TASK GOAL: Each entry needs to be restated exactly as written.

BEGIN RECORDS

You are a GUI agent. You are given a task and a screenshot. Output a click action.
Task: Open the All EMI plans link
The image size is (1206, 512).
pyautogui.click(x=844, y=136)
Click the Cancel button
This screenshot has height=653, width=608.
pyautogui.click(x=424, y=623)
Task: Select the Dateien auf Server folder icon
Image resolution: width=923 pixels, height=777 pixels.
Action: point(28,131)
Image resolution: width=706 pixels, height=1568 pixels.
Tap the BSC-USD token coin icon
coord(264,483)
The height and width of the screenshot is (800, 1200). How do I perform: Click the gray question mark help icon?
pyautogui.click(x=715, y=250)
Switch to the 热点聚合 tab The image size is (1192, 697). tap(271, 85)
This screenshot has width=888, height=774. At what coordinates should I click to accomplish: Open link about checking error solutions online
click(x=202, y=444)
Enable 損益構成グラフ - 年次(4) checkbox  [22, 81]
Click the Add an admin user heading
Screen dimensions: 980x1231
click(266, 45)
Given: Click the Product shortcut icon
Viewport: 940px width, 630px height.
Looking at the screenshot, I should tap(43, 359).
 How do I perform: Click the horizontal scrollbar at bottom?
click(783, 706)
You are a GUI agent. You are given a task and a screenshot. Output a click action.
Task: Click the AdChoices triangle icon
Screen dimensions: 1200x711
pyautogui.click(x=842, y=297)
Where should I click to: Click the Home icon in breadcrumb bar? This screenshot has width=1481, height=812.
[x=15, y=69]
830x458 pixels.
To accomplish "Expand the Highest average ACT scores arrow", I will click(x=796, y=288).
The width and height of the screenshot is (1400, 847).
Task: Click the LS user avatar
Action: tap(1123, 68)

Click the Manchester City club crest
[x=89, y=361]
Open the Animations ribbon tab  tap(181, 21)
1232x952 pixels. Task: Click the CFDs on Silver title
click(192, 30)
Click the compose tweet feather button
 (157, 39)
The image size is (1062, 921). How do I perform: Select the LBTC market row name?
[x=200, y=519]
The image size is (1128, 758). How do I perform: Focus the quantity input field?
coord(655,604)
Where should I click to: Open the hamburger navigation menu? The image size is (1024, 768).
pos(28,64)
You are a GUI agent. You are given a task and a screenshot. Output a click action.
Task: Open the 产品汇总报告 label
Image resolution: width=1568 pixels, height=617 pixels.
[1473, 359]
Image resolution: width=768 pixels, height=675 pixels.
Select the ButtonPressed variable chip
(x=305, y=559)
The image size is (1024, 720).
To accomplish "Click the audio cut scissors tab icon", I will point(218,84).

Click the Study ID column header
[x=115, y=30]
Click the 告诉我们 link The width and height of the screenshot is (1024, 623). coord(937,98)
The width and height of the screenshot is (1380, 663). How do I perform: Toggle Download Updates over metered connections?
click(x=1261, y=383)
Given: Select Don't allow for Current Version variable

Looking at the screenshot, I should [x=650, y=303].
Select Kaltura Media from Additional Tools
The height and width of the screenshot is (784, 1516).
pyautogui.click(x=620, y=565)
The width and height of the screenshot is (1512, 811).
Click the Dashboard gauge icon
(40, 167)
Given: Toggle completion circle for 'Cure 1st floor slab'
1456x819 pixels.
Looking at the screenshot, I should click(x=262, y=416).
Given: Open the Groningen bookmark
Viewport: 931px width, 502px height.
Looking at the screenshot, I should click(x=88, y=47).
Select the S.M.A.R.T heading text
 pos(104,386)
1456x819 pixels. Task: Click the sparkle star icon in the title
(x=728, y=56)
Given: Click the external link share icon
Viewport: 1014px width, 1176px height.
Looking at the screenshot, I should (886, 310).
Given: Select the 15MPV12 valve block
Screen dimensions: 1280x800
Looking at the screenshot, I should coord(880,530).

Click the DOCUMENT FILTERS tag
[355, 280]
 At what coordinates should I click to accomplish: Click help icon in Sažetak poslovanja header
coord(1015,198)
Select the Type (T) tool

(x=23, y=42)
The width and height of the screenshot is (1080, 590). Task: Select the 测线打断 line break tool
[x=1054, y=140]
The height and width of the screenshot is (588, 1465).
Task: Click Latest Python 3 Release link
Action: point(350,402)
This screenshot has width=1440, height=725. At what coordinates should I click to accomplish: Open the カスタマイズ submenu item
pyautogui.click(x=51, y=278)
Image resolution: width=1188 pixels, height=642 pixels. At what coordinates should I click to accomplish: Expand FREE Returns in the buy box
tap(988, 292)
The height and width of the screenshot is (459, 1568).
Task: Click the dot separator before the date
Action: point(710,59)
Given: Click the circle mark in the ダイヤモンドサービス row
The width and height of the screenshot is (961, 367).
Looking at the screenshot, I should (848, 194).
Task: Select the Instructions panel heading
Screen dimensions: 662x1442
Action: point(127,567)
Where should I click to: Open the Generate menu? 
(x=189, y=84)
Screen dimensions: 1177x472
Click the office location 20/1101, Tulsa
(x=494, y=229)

END RECORDS

ANSWER SPACE:
You are a GUI agent. You are given a task and a screenshot. Output a click action.
Task: Open the All EMI plans link
The image size is (1206, 512).
pyautogui.click(x=844, y=136)
Click the Cancel button
This screenshot has height=653, width=608.
pyautogui.click(x=424, y=623)
Task: Select the Dateien auf Server folder icon
Image resolution: width=923 pixels, height=777 pixels.
Action: point(28,131)
Image resolution: width=706 pixels, height=1568 pixels.
Tap the BSC-USD token coin icon
coord(264,483)
The height and width of the screenshot is (800, 1200). How do I perform: Click the gray question mark help icon?
pyautogui.click(x=715, y=250)
Switch to the 热点聚合 tab The image size is (1192, 697). tap(271, 85)
This screenshot has width=888, height=774. At what coordinates should I click to accomplish: Open link about checking error solutions online
click(x=202, y=444)
Enable 損益構成グラフ - 年次(4) checkbox  [22, 81]
Click the Add an admin user heading
Screen dimensions: 980x1231
click(266, 45)
Given: Click the Product shortcut icon
Viewport: 940px width, 630px height.
Looking at the screenshot, I should tap(43, 359).
 How do I perform: Click the horizontal scrollbar at bottom?
click(783, 706)
You are a GUI agent. You are given a task and a screenshot. Output a click action.
Task: Click the AdChoices triangle icon
Screen dimensions: 1200x711
pyautogui.click(x=842, y=297)
Where should I click to: Click the Home icon in breadcrumb bar? This screenshot has width=1481, height=812.
[x=15, y=69]
830x458 pixels.
To accomplish "Expand the Highest average ACT scores arrow", I will click(x=796, y=288).
The width and height of the screenshot is (1400, 847).
Task: Click the LS user avatar
Action: tap(1123, 68)

Click the Manchester City club crest
[x=89, y=361]
Open the Animations ribbon tab  tap(181, 21)
1232x952 pixels. Task: Click the CFDs on Silver title
click(192, 30)
Click the compose tweet feather button
 (157, 39)
The image size is (1062, 921). How do I perform: Select the LBTC market row name?
[x=200, y=519]
The image size is (1128, 758). How do I perform: Focus the quantity input field?
coord(655,604)
Where should I click to: Open the hamburger navigation menu? The image size is (1024, 768).
pos(28,64)
You are a GUI agent. You are given a task and a screenshot. Output a click action.
Task: Open the 产品汇总报告 label
Image resolution: width=1568 pixels, height=617 pixels.
[1473, 359]
Image resolution: width=768 pixels, height=675 pixels.
Select the ButtonPressed variable chip
(x=305, y=559)
The image size is (1024, 720).
To accomplish "Click the audio cut scissors tab icon", I will point(218,84).

Click the Study ID column header
[x=115, y=30]
Click the 告诉我们 link The width and height of the screenshot is (1024, 623). coord(937,98)
The width and height of the screenshot is (1380, 663). How do I perform: Toggle Download Updates over metered connections?
click(x=1261, y=383)
Given: Select Don't allow for Current Version variable

Looking at the screenshot, I should [x=650, y=303].
Select Kaltura Media from Additional Tools
The height and width of the screenshot is (784, 1516).
pyautogui.click(x=620, y=565)
The width and height of the screenshot is (1512, 811).
Click the Dashboard gauge icon
(40, 167)
Given: Toggle completion circle for 'Cure 1st floor slab'
1456x819 pixels.
Looking at the screenshot, I should click(x=262, y=416).
Given: Open the Groningen bookmark
Viewport: 931px width, 502px height.
Looking at the screenshot, I should click(x=88, y=47).
Select the S.M.A.R.T heading text
 pos(104,386)
1456x819 pixels. Task: Click the sparkle star icon in the title
(x=728, y=56)
Given: Click the external link share icon
Viewport: 1014px width, 1176px height.
Looking at the screenshot, I should (886, 310).
Given: Select the 15MPV12 valve block
Screen dimensions: 1280x800
Looking at the screenshot, I should coord(880,530).

Click the DOCUMENT FILTERS tag
[355, 280]
 At what coordinates should I click to accomplish: Click help icon in Sažetak poslovanja header
coord(1015,198)
Select the Type (T) tool

(x=23, y=42)
The width and height of the screenshot is (1080, 590). Task: Select the 测线打断 line break tool
[x=1054, y=140]
The height and width of the screenshot is (588, 1465).
Task: Click Latest Python 3 Release link
Action: point(350,402)
This screenshot has width=1440, height=725. At what coordinates should I click to accomplish: Open the カスタマイズ submenu item
pyautogui.click(x=51, y=278)
Image resolution: width=1188 pixels, height=642 pixels. At what coordinates should I click to accomplish: Expand FREE Returns in the buy box
tap(988, 292)
The height and width of the screenshot is (459, 1568).
Task: Click the dot separator before the date
Action: point(710,59)
Given: Click the circle mark in the ダイヤモンドサービス row
The width and height of the screenshot is (961, 367).
Looking at the screenshot, I should (848, 194).
Task: Select the Instructions panel heading
Screen dimensions: 662x1442
Action: point(127,567)
Where should I click to: Open the Generate menu? 
(x=189, y=84)
Screen dimensions: 1177x472
Click the office location 20/1101, Tulsa
(x=494, y=229)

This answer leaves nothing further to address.